** start RECORD EXTRACTS **

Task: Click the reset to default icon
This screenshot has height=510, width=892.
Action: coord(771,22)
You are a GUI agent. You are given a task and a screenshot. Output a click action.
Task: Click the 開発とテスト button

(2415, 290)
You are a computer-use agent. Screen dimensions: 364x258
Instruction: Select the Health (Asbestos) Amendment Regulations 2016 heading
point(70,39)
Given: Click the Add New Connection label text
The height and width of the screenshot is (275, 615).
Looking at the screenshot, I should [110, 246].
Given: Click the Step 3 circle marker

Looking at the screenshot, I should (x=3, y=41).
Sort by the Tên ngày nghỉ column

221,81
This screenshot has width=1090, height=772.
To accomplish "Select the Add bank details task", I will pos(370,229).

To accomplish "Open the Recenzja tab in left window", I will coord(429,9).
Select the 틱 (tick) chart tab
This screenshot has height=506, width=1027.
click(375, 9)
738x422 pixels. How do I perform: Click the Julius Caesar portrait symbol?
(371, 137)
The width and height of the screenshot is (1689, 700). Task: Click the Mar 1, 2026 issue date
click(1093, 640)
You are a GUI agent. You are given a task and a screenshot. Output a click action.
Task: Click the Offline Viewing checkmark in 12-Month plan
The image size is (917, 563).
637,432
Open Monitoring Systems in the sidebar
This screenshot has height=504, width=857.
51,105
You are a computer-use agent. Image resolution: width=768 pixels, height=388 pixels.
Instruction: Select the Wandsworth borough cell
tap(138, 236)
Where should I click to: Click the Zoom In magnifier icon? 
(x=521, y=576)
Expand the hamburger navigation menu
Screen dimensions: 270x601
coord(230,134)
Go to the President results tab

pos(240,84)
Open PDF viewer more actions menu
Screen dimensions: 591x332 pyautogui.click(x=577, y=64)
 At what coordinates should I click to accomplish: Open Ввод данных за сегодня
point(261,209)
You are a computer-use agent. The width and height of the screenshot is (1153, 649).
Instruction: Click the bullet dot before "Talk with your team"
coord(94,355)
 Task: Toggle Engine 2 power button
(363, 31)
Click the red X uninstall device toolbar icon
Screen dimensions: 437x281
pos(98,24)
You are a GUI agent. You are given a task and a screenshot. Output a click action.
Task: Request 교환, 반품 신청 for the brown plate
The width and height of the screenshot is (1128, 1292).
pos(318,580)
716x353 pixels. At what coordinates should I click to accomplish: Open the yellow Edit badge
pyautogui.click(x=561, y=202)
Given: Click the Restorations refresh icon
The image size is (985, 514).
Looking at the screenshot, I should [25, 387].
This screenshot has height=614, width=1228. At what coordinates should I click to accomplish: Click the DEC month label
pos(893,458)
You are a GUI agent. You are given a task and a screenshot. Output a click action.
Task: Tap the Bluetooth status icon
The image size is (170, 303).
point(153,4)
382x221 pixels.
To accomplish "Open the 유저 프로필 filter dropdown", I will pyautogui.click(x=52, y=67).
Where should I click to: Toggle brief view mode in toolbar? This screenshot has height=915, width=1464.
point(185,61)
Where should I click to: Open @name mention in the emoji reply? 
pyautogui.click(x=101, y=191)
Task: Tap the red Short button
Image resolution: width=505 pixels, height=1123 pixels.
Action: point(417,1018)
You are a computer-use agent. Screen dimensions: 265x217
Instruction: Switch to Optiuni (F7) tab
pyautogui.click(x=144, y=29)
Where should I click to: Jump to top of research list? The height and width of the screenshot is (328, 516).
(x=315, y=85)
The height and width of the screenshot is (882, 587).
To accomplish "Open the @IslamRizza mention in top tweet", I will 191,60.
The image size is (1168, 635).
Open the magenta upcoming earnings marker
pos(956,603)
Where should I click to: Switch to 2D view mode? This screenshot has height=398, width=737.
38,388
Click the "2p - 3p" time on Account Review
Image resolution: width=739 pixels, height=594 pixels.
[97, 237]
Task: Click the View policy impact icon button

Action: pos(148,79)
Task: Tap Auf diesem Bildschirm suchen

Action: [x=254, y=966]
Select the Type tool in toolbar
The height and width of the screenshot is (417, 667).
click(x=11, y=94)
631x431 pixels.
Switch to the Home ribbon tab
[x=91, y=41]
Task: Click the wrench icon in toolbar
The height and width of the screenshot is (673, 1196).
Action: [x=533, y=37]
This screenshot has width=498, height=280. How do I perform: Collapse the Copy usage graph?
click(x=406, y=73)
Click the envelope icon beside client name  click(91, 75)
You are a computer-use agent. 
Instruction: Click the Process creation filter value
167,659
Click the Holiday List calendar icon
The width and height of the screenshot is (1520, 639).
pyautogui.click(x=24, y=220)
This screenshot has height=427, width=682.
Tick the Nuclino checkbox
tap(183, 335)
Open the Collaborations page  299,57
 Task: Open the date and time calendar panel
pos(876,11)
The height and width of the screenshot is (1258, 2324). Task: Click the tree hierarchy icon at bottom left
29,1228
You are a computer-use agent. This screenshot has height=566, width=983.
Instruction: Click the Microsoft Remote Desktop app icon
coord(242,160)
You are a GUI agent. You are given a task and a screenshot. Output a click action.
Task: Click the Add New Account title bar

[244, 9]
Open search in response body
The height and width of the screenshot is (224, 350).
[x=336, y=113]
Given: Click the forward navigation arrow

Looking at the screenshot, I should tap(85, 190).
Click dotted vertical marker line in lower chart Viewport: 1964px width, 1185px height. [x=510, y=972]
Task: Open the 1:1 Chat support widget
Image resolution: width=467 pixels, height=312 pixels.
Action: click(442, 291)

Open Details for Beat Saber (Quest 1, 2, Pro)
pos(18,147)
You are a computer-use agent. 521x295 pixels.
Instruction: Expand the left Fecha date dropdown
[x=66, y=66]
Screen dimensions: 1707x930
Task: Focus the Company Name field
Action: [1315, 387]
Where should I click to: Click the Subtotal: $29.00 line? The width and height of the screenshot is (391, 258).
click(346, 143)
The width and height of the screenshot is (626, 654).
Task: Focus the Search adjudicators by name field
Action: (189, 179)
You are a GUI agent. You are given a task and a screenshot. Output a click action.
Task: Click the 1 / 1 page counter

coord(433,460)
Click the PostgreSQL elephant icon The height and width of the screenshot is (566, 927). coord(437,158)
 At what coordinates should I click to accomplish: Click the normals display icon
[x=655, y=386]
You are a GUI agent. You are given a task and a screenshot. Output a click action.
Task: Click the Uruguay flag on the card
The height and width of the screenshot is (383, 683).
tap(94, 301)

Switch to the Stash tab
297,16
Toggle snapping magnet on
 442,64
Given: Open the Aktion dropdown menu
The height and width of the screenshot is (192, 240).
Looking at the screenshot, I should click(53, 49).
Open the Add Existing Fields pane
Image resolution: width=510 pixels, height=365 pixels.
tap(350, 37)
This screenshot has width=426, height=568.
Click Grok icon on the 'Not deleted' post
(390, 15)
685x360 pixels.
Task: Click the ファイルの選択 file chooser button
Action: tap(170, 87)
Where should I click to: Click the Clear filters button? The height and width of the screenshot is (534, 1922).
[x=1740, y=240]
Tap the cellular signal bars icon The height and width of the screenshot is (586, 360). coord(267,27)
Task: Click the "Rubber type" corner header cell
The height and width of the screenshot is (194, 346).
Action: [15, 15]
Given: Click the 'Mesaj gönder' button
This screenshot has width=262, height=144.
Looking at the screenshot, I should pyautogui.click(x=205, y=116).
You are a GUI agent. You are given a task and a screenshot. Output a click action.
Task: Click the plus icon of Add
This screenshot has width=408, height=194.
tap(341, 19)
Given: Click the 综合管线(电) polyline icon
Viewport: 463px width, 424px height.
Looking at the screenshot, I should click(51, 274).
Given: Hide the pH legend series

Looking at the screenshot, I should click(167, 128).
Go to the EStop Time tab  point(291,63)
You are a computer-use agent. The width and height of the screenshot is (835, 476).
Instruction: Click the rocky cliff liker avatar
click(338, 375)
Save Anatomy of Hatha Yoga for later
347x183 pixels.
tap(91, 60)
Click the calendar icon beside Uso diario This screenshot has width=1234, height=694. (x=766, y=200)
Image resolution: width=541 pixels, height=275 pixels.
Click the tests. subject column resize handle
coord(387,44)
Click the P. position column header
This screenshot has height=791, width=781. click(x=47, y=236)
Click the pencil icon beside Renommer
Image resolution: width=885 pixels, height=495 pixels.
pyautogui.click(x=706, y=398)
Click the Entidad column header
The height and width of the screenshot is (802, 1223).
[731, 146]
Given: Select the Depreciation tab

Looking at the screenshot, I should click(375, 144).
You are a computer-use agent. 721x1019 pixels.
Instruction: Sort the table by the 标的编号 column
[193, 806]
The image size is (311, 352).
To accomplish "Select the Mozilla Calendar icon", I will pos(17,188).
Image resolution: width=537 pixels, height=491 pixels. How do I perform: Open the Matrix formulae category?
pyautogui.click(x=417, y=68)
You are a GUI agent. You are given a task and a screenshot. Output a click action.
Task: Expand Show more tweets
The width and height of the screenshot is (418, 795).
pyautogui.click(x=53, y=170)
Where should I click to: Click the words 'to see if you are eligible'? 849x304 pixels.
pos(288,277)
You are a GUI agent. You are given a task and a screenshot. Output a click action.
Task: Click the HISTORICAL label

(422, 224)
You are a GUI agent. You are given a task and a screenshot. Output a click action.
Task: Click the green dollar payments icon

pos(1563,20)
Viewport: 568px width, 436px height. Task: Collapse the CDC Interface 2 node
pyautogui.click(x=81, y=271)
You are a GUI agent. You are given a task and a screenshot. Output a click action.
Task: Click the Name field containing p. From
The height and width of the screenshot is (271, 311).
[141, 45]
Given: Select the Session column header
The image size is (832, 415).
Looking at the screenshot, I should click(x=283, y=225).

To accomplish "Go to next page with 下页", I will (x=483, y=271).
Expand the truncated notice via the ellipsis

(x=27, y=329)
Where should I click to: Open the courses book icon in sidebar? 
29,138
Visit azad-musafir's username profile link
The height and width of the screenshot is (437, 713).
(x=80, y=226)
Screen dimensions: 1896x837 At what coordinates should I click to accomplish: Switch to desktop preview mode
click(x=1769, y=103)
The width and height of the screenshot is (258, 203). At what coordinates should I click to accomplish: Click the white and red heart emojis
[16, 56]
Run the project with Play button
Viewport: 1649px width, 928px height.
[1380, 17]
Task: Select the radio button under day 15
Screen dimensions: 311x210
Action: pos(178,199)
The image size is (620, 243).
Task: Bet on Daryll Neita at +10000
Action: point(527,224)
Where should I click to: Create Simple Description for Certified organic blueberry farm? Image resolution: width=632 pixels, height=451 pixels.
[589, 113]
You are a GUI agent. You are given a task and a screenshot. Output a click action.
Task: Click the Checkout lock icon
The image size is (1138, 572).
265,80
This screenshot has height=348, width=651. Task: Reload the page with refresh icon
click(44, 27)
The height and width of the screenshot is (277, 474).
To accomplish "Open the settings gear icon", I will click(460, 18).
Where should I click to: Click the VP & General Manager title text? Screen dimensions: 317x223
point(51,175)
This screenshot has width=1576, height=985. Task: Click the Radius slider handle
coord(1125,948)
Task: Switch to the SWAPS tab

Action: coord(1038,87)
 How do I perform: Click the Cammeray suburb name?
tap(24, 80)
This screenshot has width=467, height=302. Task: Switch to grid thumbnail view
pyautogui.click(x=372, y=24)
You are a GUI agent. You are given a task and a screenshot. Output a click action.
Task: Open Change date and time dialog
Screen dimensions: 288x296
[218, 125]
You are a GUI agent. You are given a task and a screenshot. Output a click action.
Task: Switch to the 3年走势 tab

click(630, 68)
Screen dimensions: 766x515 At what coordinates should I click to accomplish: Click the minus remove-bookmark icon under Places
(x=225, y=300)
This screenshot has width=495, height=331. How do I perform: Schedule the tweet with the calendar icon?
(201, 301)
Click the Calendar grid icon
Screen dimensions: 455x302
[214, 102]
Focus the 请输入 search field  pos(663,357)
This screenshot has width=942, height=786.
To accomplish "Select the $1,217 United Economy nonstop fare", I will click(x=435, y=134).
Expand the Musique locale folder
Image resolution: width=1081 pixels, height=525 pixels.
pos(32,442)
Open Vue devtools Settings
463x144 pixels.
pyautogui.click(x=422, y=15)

** end RECORD EXTRACTS **

## GIVEN EXERCISE
Render the listing's lines as a JSON list of strings, one string per line and no blank lines. Start at the line that has "You are a computer-use agent. Screen dimensions: 364x258" and stop after the line that has "I will pos(370,229).".

## TASK RESULT
[
  "You are a computer-use agent. Screen dimensions: 364x258",
  "Instruction: Select the Health (Asbestos) Amendment Regulations 2016 heading",
  "point(70,39)",
  "Given: Click the Add New Connection label text",
  "The height and width of the screenshot is (275, 615).",
  "Looking at the screenshot, I should [110, 246].",
  "Given: Click the Step 3 circle marker",
  "Looking at the screenshot, I should (x=3, y=41).",
  "Sort by the Tên ngày nghỉ column",
  "221,81",
  "This screenshot has width=1090, height=772.",
  "To accomplish \"Select the Add bank details task\", I will pos(370,229)."
]